### Instructions for the task
Can you rewrite the entries starting at the line containing "中文 (115, 25)" and ending at the line containing "FIVE NIGHTS AT FREDDYS (294, 30)", with "Privacy Policy" changed to "Privacy Notice" and nothing else altered? Leave the pictures out of your answer.
### Stored records
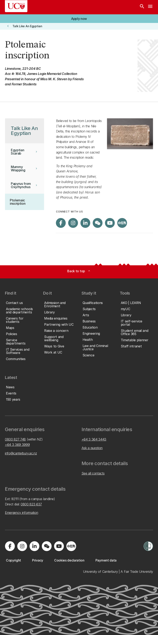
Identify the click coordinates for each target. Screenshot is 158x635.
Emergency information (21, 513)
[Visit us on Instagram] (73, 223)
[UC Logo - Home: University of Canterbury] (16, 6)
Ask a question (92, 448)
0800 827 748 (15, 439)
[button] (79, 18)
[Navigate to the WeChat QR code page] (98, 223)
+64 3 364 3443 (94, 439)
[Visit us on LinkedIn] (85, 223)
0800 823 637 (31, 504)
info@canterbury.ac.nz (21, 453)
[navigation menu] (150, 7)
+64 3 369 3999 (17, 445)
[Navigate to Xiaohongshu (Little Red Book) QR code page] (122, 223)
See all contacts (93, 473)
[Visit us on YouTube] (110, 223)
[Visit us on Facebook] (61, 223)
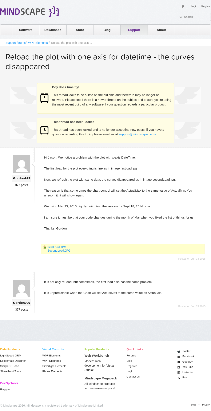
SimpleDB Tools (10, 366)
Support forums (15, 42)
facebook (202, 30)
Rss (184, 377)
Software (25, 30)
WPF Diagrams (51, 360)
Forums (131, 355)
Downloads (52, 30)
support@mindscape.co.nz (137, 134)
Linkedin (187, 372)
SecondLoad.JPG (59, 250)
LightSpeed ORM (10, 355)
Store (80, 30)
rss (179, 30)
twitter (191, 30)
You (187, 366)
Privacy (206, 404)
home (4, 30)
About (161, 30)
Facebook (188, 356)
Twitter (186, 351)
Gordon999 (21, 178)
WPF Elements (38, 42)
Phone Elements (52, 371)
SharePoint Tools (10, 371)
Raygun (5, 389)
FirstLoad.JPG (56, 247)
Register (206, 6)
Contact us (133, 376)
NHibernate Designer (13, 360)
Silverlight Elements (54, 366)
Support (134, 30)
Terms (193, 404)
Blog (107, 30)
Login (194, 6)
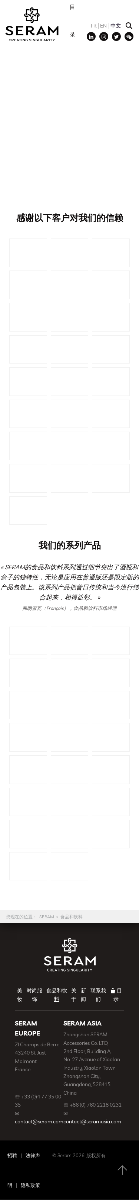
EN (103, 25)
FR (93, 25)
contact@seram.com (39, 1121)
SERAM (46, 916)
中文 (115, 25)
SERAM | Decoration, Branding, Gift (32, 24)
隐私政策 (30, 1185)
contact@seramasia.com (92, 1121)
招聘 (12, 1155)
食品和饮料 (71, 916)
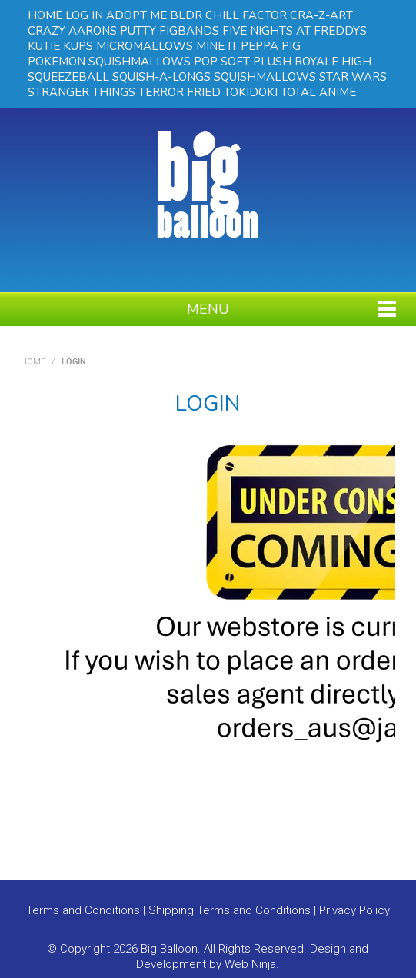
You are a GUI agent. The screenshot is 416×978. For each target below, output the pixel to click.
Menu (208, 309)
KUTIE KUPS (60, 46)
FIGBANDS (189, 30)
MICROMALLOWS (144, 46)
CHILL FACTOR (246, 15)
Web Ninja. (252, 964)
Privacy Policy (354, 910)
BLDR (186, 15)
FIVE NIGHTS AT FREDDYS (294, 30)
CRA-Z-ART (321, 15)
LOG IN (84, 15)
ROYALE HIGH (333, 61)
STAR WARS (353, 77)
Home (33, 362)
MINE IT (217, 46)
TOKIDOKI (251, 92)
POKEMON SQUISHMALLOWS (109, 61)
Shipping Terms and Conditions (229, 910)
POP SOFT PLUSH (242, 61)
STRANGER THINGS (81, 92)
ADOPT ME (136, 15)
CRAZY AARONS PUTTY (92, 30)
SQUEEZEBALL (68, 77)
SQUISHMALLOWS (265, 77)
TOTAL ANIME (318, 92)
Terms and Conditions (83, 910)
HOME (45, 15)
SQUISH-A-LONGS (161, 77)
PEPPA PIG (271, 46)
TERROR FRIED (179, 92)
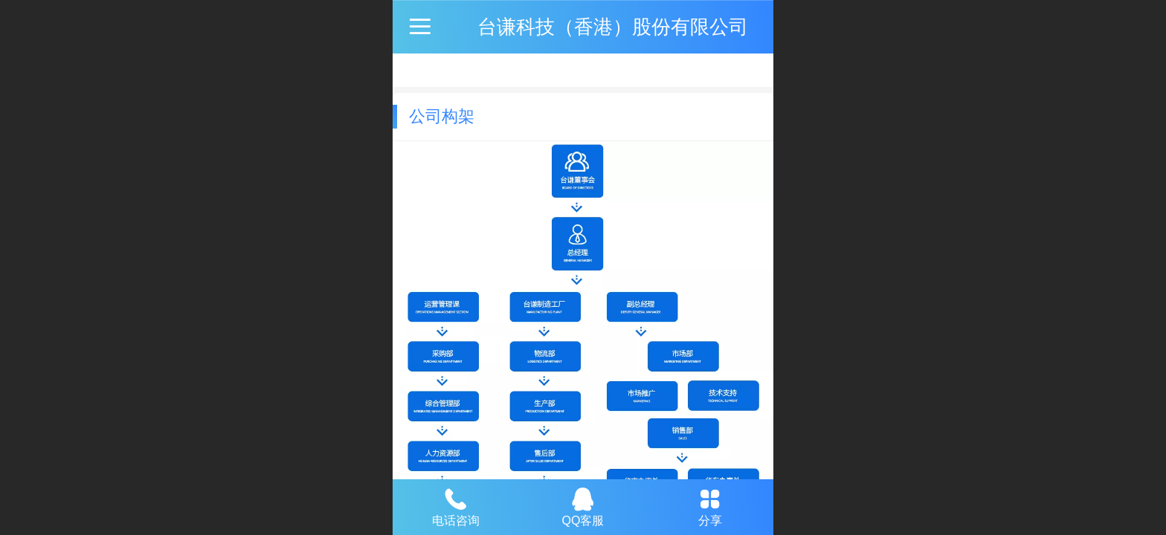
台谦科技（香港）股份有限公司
######
### Output
中文 (115, 25)
SERAM | Decoration, Branding, Gift (32, 24)
隐私政策 (30, 1185)
contact@seramasia.com (92, 1121)
招聘 (12, 1155)
食品和饮料 (71, 916)
You are a GUI agent. The screenshot is 416×978. For each target below, output the pixel to click.
Menu (208, 309)
KUTIE KUPS (60, 46)
FIGBANDS (189, 30)
MICROMALLOWS (144, 46)
CHILL FACTOR (246, 15)
Web Ninja. (252, 964)
Privacy Notice (354, 910)
BLDR (186, 15)
FIVE NIGHTS AT FREDDYS (294, 30)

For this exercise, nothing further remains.